Man met Sports Illustrated Resorts executives through a search for a property management company, which led him to American Resort Management, the company that manages Sports Illustrated Resorts. That’s when he learned that Sports Illustrated Resorts was looking to set up shop in locales beyond the college towns it had already announced, but in beach areas too, he said.
“They wanted to have a beach club and the stars kind of aligned because our plans were to have a beach club that’s open to the general public on the shores of the lagoon,” Man said.
Groundbreaking for Sports Illustrated Resort at Lago Mar is slated for the third quarter of this year.
Less than 10 miles away, Great Wolf Lodge in Webster is gearing up to open in October, according to its website. The 532-room resort with a 95K SF indoor water park and a 58K SF Great Wolf Adventure Park is being built on a 27-acre parcel adjacent to Flyway Texas, an 80-acre dining and entertainment development along Interstate 45 south of the NASA Bypass.
Webster’s centrality between Houston and Galveston made it a standout choice for Great Wolf’s first Houston metro location, Katie Vela, marketing and tourism specialist for the City of Webster, told Bisnow in a statement.

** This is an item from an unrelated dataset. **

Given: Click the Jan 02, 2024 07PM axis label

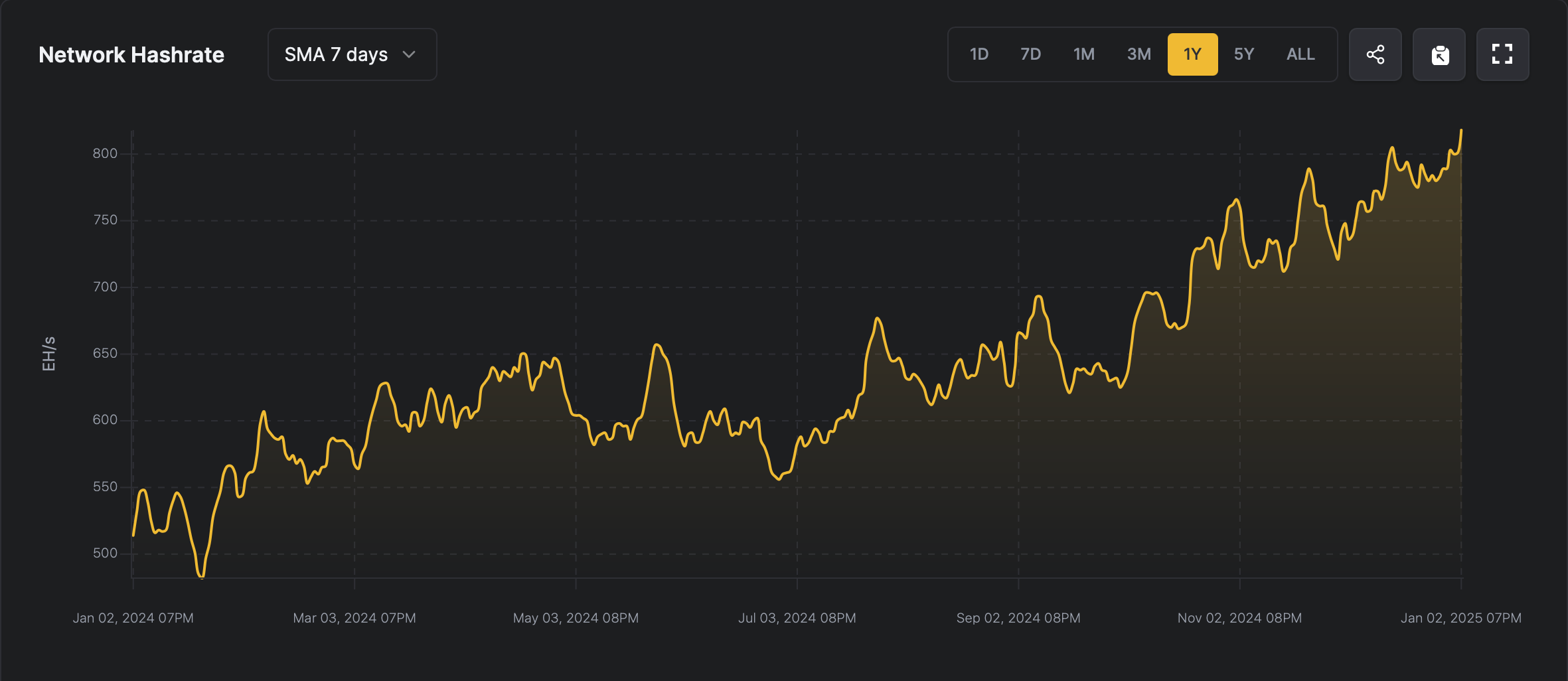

“The emergence of resorts like Great Wolf Lodge has garnered significant attention, even among the local population,” Vela said. “Families are drawn to the opportunity for an ultimate vacation getaway with minimal travel time.”
With the forthcoming resorts plus NASA’s Space Center Houston, Topgolf and the Tanger Outlet Houston, I-45 between Houston and Galveston is emerging as a significant entertainment corridor, Man said.
“It’s becoming the place that you want to go for entertainment in the Houston market,” he said.
In Galveston, a 300K SF Margaritaville Beach Resort with a 2.5-acre elevated water park, restaurants and 334 guest rooms is set to break ground early this year and deliver in 2026.
The developer, RREAF Holdings, previously told Bisnow it was enticed by Galveston’s recent increase in tourism. The island saw 8 million visitors in 2022, a 25% increase from 2021, which brought a record $1.2B in tourist spending, according to Visit Galveston.
“We love drive-to leisure,” RREAF Holdings CEO Kip Sowden said, adding that “when you think about where Galveston is located, you've got 21 million people in a four-hour drive and 8 million in a one-hour-or-less drive.”
RREAF closed on the 95-acre site in November 2021, but began due diligence to determine the right plan for the land long before, Sowden said.
“We looked at a number of different options for that location,” Sowden said. “But it became clear to us that the Margaritaville overall concept on the beach in Texas was hands down the best option to guarantee the success of that development.”
Houston has long had a reputation as a city that mostly attracted business travel, but that is no longer the case, Man said.
“There’s an uptick in demand for weekend visits. People are coming, the market is changing,” he said. “It’s becoming more mature and there’s more room for tourism.”
Houston’s hotel market ended 2023 strong, Houston First reported, with occupancy, average daily rates and demand all seeing annual gains of between 5%-6%. Occupancy landed at 59.8%, up 5.6% year-over-year, and ADR reached $113.24, an uptick of 6.3%, according to the report.